*Document passage*.
Calender spreads require for you to look at the implied volatility or both legs very closely. The short leg must have a higher volatility than your long leg. Remember that on the short leg we are actually short vega. If the IV on the short leg is much higher than the long leg, then we will benefit much more from a drop in IV on that short leg. If the long leg has a higher IV, then we will only take a small gain from the short vega on the short leg, but we will take a large loss on the long vega on the long leg.

Enjoy.
 
Implied volatility is typically a difficult thing for beginning traders to understand. When IV is high, the stock is expected to move quite a bit. This causes option premium to rise. If the stock is not expected to move much, this causes option premium to drop.

At the same time, if the stock is slowly making its way up, this will bring down IV. Reason is that in a bull market traders are more cautious to buy calls. When the markets are dropping quickly, everyone and there mom are rushing in to purchase puts or short stocks to hedge their positions. The demand for puts in a down market versus calls in a bull market is a tremendous difference. This causes IV to increase mostly in a bear market.

There are expectations - such as catalysts. If earnings is coming up, you can bet that IV will be sky high. This will be the case even if the stock is trending down or up. As soon as the catalyst goes by, there will be a vega crush. (extreme drop in vega)
 
Implied volatility is typically a difficult thing for beginning traders to understand. When IV is high, the stock is expected to move quite a bit. This causes option premium to rise. If the stock is not expected to move much, this causes option premium to drop.

At the same time, if the stock is slowly making its way up, this will bring down IV. Reason is that in a bull market traders are more cautious to buy calls. When the markets are dropping quickly, everyone and there mom are rushing in to purchase puts or short stocks to hedge their positions. The demand for puts in a down market versus calls in a bull market is a tremendous difference. This causes IV to increase mostly in a bear market.

There are expectations - such as catalysts. If earnings is coming up, you can bet that IV will be sky high. This will be the case even if the stock is trending down or up. As soon as the catalyst goes by, there will be a vega crush. (extreme drop in vega)

*What you need to do*. How would the passage above on implied volatility in options trading continue past its final sentence? Write that continuation.

*Data block*.
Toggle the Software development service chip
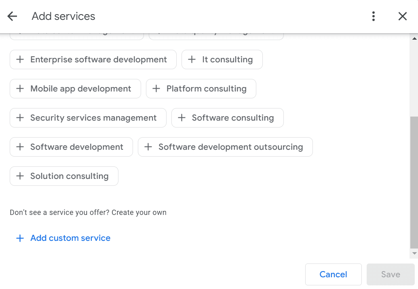The height and width of the screenshot is (289, 418). 71,147
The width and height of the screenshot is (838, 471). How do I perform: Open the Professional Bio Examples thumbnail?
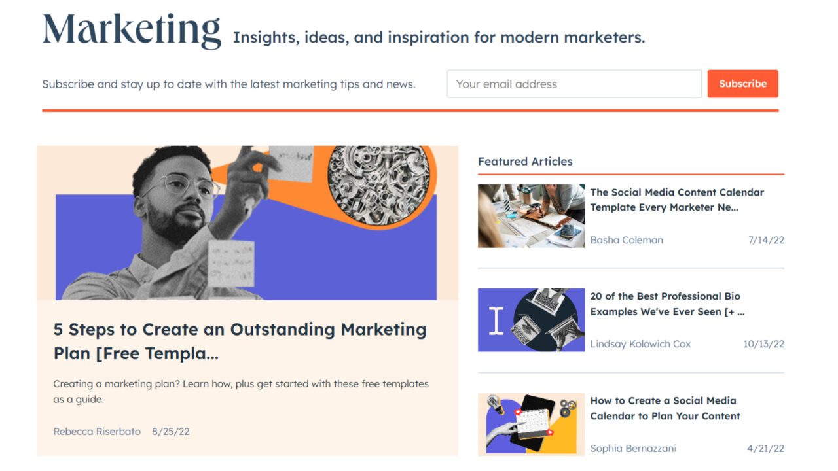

*Solved exercise*.
strip out all acronyms, references to greek letters & options labels, and its a lesson that elementary school kids would grasp in 2 seconds. not a rip on you mcgrunin, you seem pretty sharp... but options traders in general have a bad habit of trying to make simple shit sound complex.

tell a 3rd grader to expect a vega crush after a catalyst goes by & you'll get a blank stare. tell him that people will react to what happens once it happens, and he'll look at you like you're retarded and thank you for wasting his fucking time.
 
strip out all acronyms, references to greek letters & options labels, and its a lesson that elementary school kids would grasp in 2 seconds. not a rip on you mcgrunin, you seem pretty sharp... but options traders in general have a bad habit of trying to make simple shit sound complex.

tell a 3rd grader to expect a vega crush after a catalyst goes by & you'll get a blank stare. tell him that people will react to what happens once it happens, and he'll look at you like you're retarded and thank you for wasting his fucking time.

Course, which is why it took me a while to understand everything when I first started. Many of the webinars or analysis you read online will stick to this jargon. In my posts I attempt to use the jargon and then break it down so it is understandable from this point on.

Somewhat off topic but the funniest thing is watching traders going crazy after an earnings release on StockTwits. That site has a similar platform such as Twitter but is meant to follow stocks. After every earning release you will find someone saying "I purchased calls in X stock right before earnings, and it beat earnings and went up. I just checked my position this morning but I am down 40% on my position. Who is scamming me." Really goes to show you how many people attempt to trade options when they should not.
 
I would like to point on VIX. This product is typically used to guage the amount of fear in the markets. The equity markets and VIX have an inverse relationships.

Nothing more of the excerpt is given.